Antifungal Drugs: Videos & Practice Problems

Antifungal drugs are mainly categorized based on their mechanism of action targeting fungal cells. The four major categories include: 1) Drugs that disrupt the fungal cell membrane by targeting ergosterol, such as azoles and allylamines which inhibit ergosterol synthesis, and polyenes like amphotericin B and nystatin that bind directly to ergosterol to disrupt membrane integrity. 2) Echinocandins, which inhibit beta glucan synthesis, weakening the fungal cell wall and causing cell lysis. 3) Drugs that inhibit nucleic acid synthesis, like flucytosine, a cytosine analog converted by fungal enzymes to disrupt DNA and RNA synthesis. 4) Drugs that inhibit fungal cell division by disrupting microtubule assembly, such as griseofulvin, which concentrates in keratin-rich tissues to treat skin, hair, and nail infections. These mechanisms exploit differences between fungal and human cells to achieve selective toxicity.

Azole antifungal drugs inhibit fungal growth by targeting the synthesis of ergosterol, a key sterol in fungal cell membranes. Ergosterol stabilizes the membrane structure, similar to cholesterol in human cells. Azoles inhibit the enzyme lanosterol 14α-demethylase, which is essential for converting lanosterol to ergosterol. By blocking this step, azoles reduce ergosterol production, leading to defective cell membranes that impair fungal cell function and growth. Common azoles include clotrimazole and miconazole, often used to treat skin and vaginal yeast infections. This selective inhibition exploits the difference between fungal ergosterol and human cholesterol, allowing effective antifungal therapy with minimal harm to human cells.

Echinocandins are antifungal drugs that target the fungal cell wall by inhibiting the synthesis of beta glucan, a critical polysaccharide component of the fungal cell wall. Unlike human cells, fungi have cell walls containing beta glucan, making this an excellent target for selective toxicity. By blocking beta glucan synthase, echinocandins weaken the cell wall, leading to instability and eventual cell lysis. These drugs are typically used intravenously for severe fungal infections. Examples include caspofungin and micafungin. Because human cells lack beta glucan, echinocandins have a high degree of selectivity and are effective in treating systemic mycoses with relatively low toxicity.

Flucytosine is an antifungal drug that selectively inhibits fungal nucleic acid synthesis by acting as a prodrug. It is structurally similar to cytosine but is not itself a cytosine analog. Once inside fungal cells, flucytosine is converted by a fungal-specific enzyme into 5-fluorouracil, a cytosine analog. This metabolite is incorporated into fungal RNA and DNA, disrupting their synthesis and function, which inhibits fungal growth. Human cells lack the enzyme to convert flucytosine, so the drug remains inactive in human tissues, providing selective toxicity. Flucytosine is often used in combination with amphotericin B for serious systemic fungal infections.

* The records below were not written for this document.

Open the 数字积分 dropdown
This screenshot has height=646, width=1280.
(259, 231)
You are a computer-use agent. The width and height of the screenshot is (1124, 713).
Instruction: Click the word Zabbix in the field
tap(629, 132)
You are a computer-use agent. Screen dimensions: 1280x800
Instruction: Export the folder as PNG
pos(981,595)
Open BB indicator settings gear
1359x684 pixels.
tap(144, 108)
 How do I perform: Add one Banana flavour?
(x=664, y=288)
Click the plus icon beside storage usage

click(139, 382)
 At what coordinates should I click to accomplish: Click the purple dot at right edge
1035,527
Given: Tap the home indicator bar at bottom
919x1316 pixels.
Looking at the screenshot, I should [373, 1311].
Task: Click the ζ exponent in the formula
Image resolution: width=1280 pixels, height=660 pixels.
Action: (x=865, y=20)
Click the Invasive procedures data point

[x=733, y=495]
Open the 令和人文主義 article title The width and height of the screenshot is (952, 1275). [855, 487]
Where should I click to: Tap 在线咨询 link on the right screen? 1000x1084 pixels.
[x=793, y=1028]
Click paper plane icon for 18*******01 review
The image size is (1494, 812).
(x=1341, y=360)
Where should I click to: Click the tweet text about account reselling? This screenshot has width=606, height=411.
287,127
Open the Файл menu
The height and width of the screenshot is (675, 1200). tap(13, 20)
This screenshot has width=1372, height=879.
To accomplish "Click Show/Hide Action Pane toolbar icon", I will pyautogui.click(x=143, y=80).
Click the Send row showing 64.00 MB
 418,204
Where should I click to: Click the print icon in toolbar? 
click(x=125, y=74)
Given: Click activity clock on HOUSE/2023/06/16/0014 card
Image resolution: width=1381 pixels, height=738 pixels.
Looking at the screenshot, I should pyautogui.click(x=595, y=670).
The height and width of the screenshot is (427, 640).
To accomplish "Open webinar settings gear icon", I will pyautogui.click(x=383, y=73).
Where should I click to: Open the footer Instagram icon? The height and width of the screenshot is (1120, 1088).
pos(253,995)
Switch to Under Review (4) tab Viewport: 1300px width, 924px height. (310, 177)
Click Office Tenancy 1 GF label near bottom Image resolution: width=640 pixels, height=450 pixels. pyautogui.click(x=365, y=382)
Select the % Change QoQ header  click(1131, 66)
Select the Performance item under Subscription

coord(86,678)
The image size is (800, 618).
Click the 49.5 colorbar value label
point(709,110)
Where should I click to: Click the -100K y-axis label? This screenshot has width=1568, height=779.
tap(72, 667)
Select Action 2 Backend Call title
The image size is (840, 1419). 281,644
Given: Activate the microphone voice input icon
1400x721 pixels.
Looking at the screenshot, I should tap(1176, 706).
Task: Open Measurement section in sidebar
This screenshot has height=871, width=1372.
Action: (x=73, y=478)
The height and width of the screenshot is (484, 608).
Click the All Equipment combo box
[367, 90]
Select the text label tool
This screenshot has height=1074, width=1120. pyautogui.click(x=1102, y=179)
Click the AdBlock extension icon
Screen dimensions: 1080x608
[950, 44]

Griseofulvin is effective against fungal infections of the skin, hair, and nails because it inhibits fungal cell division by disrupting microtubule assembly. It binds to fungal microtubules more efficiently than human ones, impairing mitosis and fungal reproduction. Importantly, griseofulvin binds to keratin, the protein that makes up hair, nails, and the outer skin layer. These keratin-rich tissues are composed of dead cells, allowing griseofulvin to accumulate at high concentrations without harming living human cells. This targeted accumulation makes it particularly useful for treating dermatophytic infections like athlete's foot and nail fungus. The drug is administered orally and gradually concentrates in these tissues to exert its antifungal effects.

Polyene antifungal drugs, such as amphotericin B and nystatin, disrupt fungal cell membranes by directly binding to ergosterol, the primary sterol in fungal membranes. This binding creates pores or channels in the membrane, increasing its permeability. As a result, essential ions and molecules leak out of the fungal cell, leading to cell death. Because human cell membranes contain cholesterol instead of ergosterol, polyenes selectively target fungi. Amphotericin B is often used intravenously for severe systemic infections, while nystatin is commonly used topically for mucosal and skin infections. Despite their effectiveness, polyenes can have some toxicity due to partial binding to human cholesterol.